The ruling classes in the backward countries force the workers and peasants of these countries to make inhuman efforts. Yet all these sacrifices are useless. They cannot achieve a big enough scale of production to ensure survival in a competitive capitalist world. And this is what we mean by stagnation.
Note how little of their wealth is being invested domestically by the Sheiks. They recycle it into the advanced world. They do not extend the capitalist system, merely claim a larger chunk of the existing system.
Indian and Chinese industry will soon be overrun with weeds. In Bombay already grass is spreading in the streets and, over the whole of India, life expectancy is on the increase.
INFLATION + DEPRESSION
Underlying inflation there are two factors;
(a)Waste expenditure is inflationary
(b)There has been a loss of control over the money supply – eg. the growth of Eurocurrencies, now $130 billion, much larger than gold and foreign reserves of all countries. Also in individual countries the unit size of production is now so large that Governments cannot any longer allow major firms to go bust.
In the old days it was relatively simple for capital to solve problems like inflation. The source of the problem was fairly straightforward. Waste built into production, increasing because of the inflexibility of the social forms. Increased power of workers because of full employment etc. plus monopoly situations enabling higher prices to be passed on by firms.
The capitalist solution to inflation – bankruptcies and unemployment, which helped rationalise the system by getting rid of inefficient firms. Wow, life is not so simple. Previously they could close one centre of production and open others.
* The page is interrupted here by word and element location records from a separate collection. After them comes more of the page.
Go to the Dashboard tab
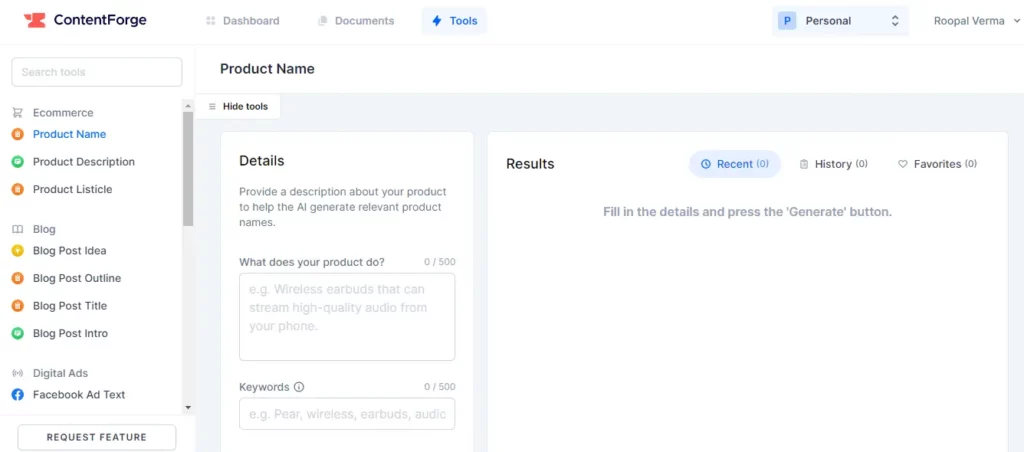This screenshot has width=1024, height=452. pos(242,21)
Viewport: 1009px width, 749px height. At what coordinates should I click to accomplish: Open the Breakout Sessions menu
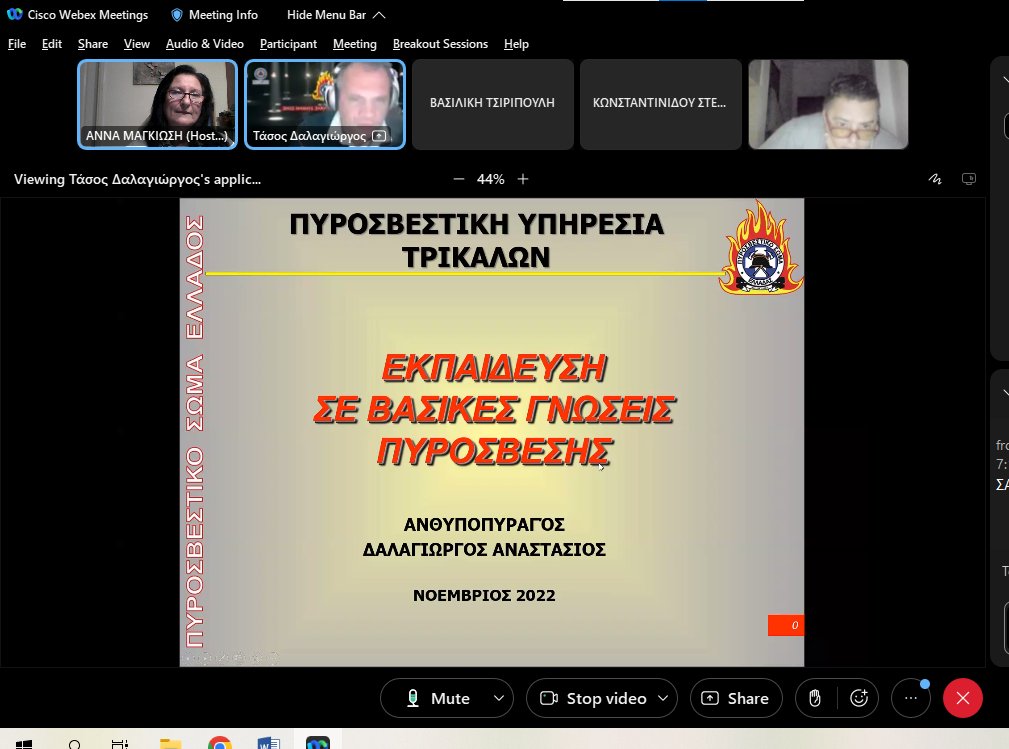440,44
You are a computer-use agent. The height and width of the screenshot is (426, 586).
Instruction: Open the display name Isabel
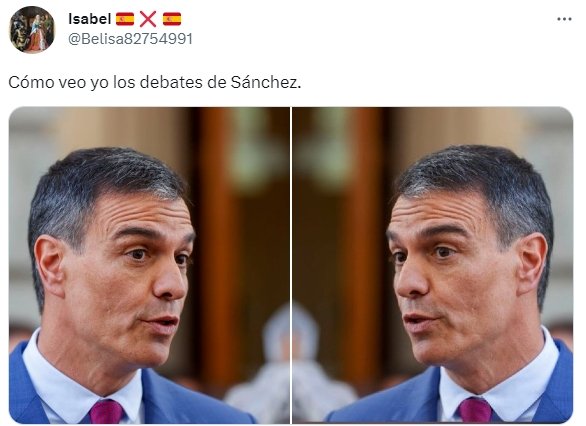[89, 19]
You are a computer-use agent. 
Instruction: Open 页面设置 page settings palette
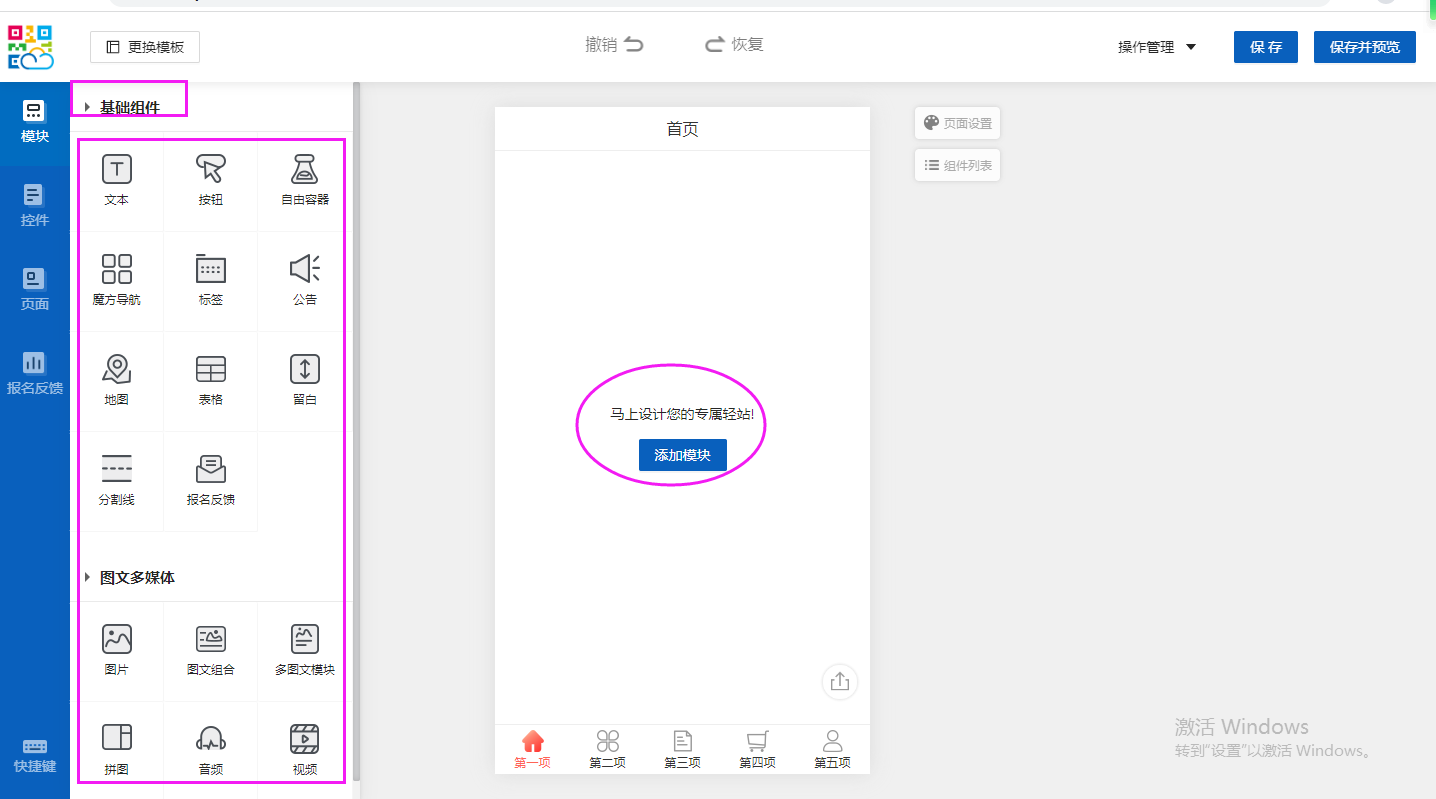tap(957, 123)
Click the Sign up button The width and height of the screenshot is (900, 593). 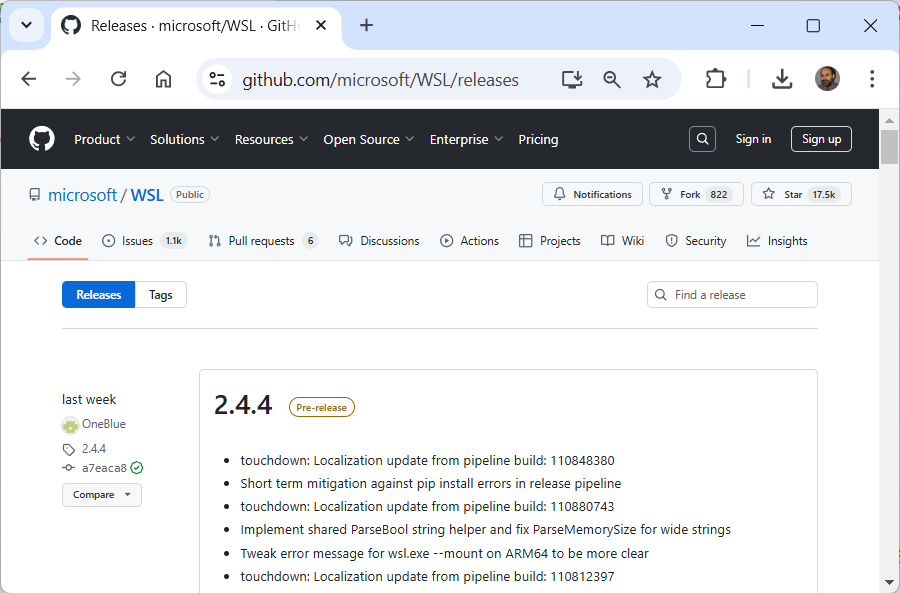pyautogui.click(x=821, y=139)
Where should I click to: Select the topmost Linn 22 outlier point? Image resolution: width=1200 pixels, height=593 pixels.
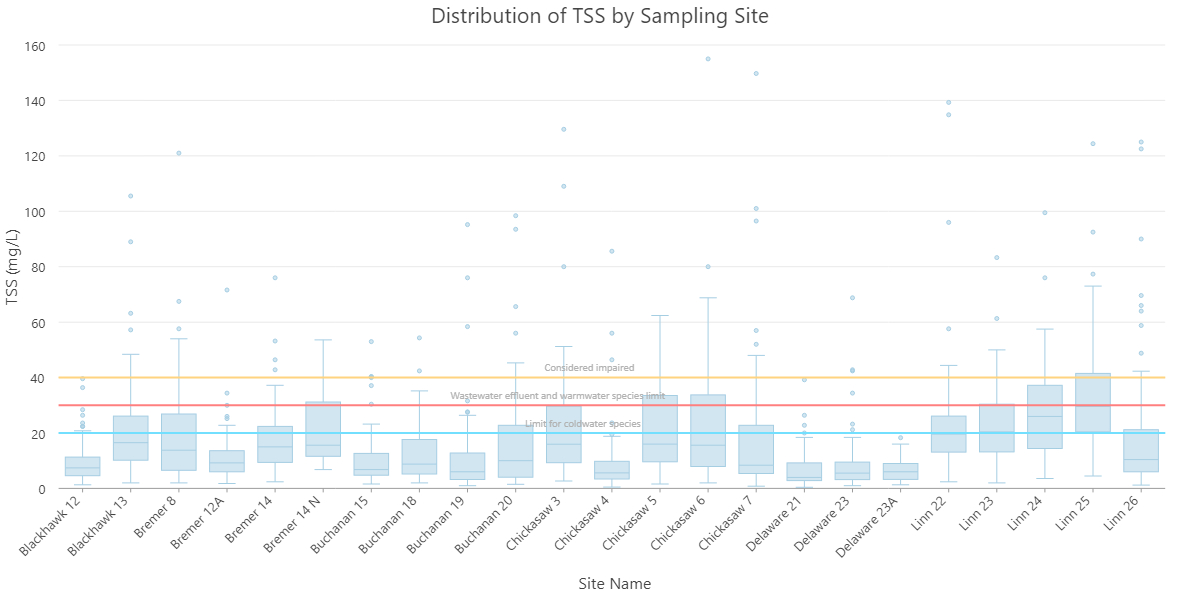coord(948,102)
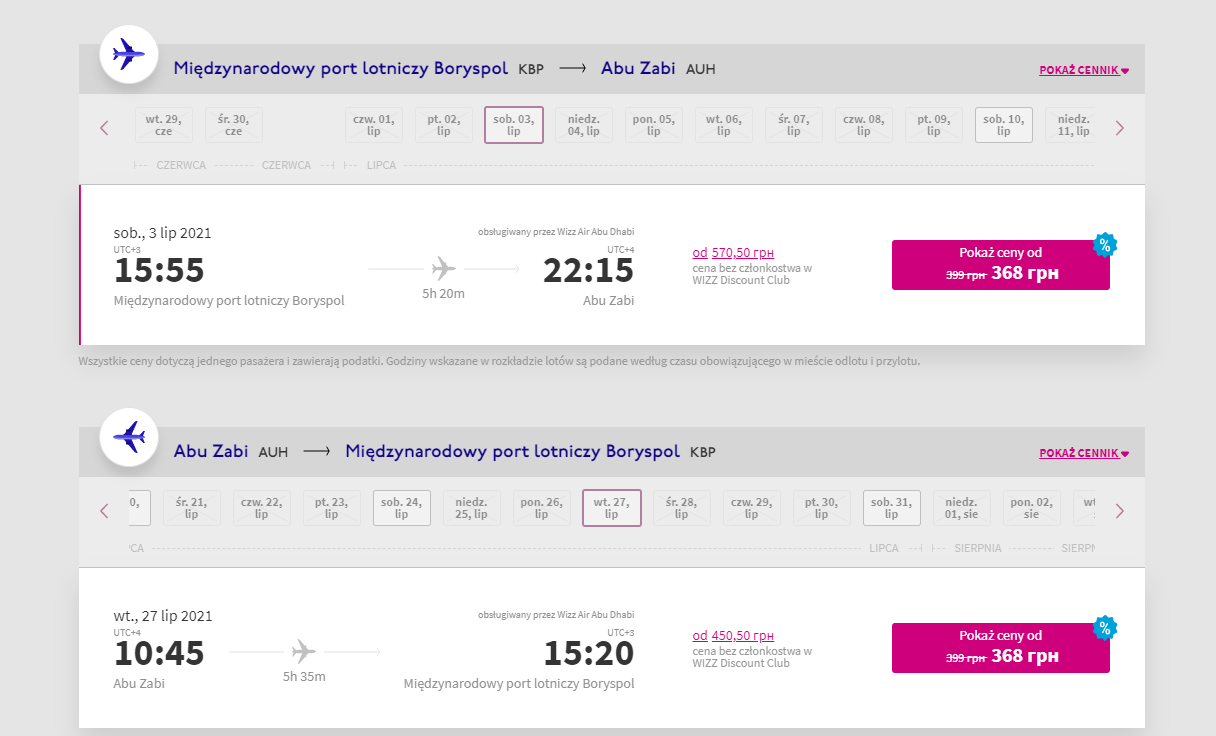Go to next outbound dates with right arrow
This screenshot has width=1216, height=736.
pyautogui.click(x=1119, y=127)
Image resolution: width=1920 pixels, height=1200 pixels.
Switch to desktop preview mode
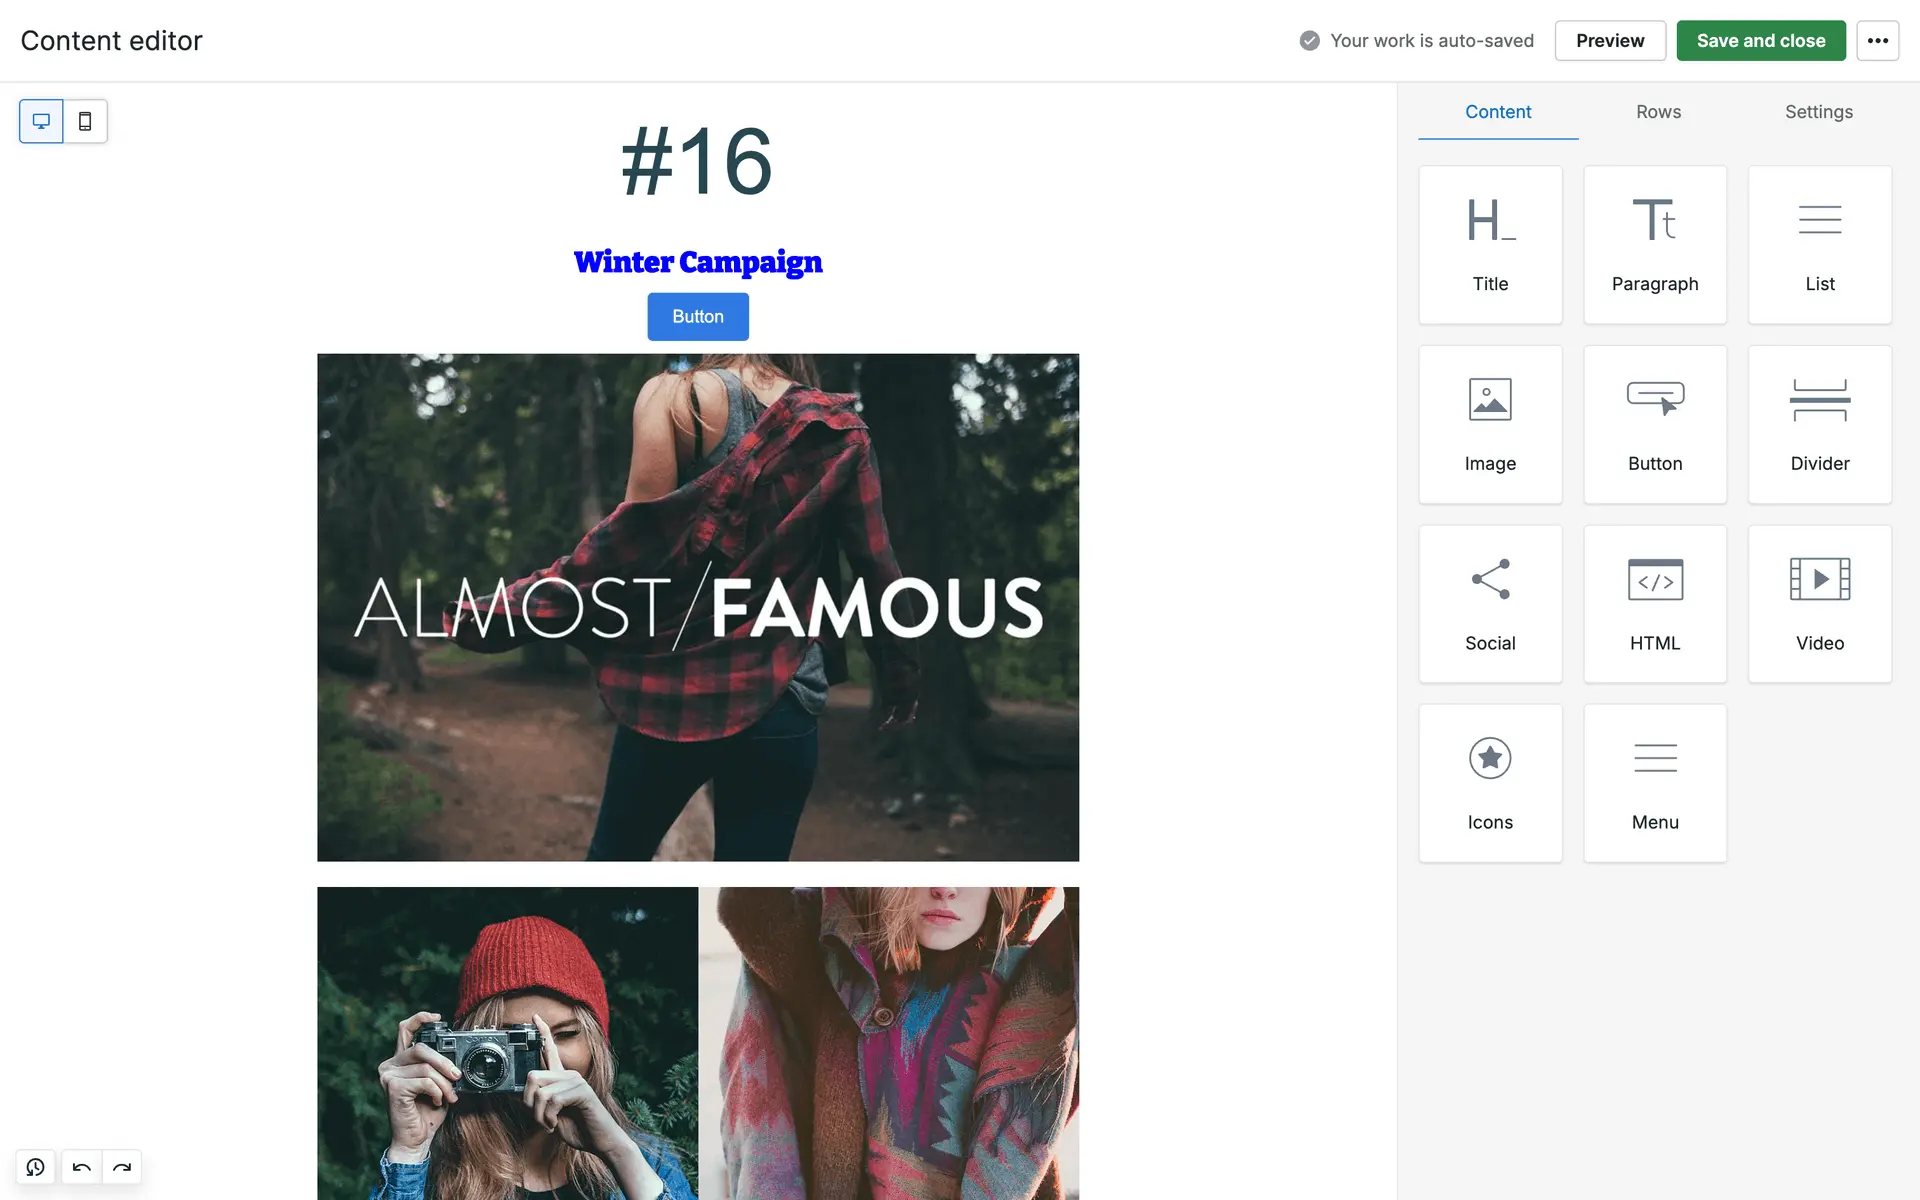click(41, 121)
But now if they lose one major firm they may have lost the ability to compete worldwide because it was the only firm of its type in the country – like Rolls Royce. Or like British Leyland, on which rests not just British car production, but large parts of the glass, rubber, steel etc industries as well. So in the present period, the ruling class must rely on nationalisation and internal rationalisation.
On this basis, our economic forecast would point to continued inflation rather than depression.